• [Stated exercise]:
Count how many lines in the listing below contain the string "field", with case counting. Reply with the number only.

• [Data shown]:
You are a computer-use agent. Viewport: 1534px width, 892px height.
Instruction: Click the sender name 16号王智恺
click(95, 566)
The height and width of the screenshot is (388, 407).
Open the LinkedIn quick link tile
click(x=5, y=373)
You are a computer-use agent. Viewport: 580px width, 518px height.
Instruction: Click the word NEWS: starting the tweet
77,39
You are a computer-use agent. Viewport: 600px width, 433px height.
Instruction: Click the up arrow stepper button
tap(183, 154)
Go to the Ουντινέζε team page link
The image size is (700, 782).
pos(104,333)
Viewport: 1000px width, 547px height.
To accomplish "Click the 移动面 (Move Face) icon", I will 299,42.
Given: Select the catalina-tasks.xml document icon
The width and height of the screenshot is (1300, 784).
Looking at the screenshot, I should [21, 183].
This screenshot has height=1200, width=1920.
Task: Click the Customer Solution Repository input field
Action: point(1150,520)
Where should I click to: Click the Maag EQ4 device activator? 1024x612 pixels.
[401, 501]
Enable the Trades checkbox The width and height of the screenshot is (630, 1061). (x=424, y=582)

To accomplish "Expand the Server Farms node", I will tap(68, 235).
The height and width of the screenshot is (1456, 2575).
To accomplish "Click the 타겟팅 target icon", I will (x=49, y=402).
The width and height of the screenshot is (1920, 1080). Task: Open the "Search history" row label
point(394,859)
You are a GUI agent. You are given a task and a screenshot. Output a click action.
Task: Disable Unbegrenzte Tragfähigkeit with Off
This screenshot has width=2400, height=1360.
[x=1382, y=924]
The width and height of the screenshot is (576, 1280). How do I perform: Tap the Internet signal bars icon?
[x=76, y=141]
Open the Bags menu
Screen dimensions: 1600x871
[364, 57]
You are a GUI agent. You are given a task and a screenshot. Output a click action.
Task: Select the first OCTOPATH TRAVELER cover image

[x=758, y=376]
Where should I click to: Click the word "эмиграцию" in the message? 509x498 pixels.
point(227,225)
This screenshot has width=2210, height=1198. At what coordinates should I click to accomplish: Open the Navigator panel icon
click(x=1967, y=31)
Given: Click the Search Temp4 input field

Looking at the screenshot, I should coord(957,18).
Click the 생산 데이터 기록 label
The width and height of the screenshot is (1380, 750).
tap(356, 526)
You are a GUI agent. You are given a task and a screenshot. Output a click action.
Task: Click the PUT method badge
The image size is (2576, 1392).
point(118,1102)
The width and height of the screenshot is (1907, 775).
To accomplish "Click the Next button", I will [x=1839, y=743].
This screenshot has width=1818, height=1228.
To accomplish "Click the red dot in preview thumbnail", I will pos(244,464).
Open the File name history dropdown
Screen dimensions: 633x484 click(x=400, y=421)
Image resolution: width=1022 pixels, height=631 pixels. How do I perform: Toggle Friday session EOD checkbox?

• [Solution for this exercise]:
2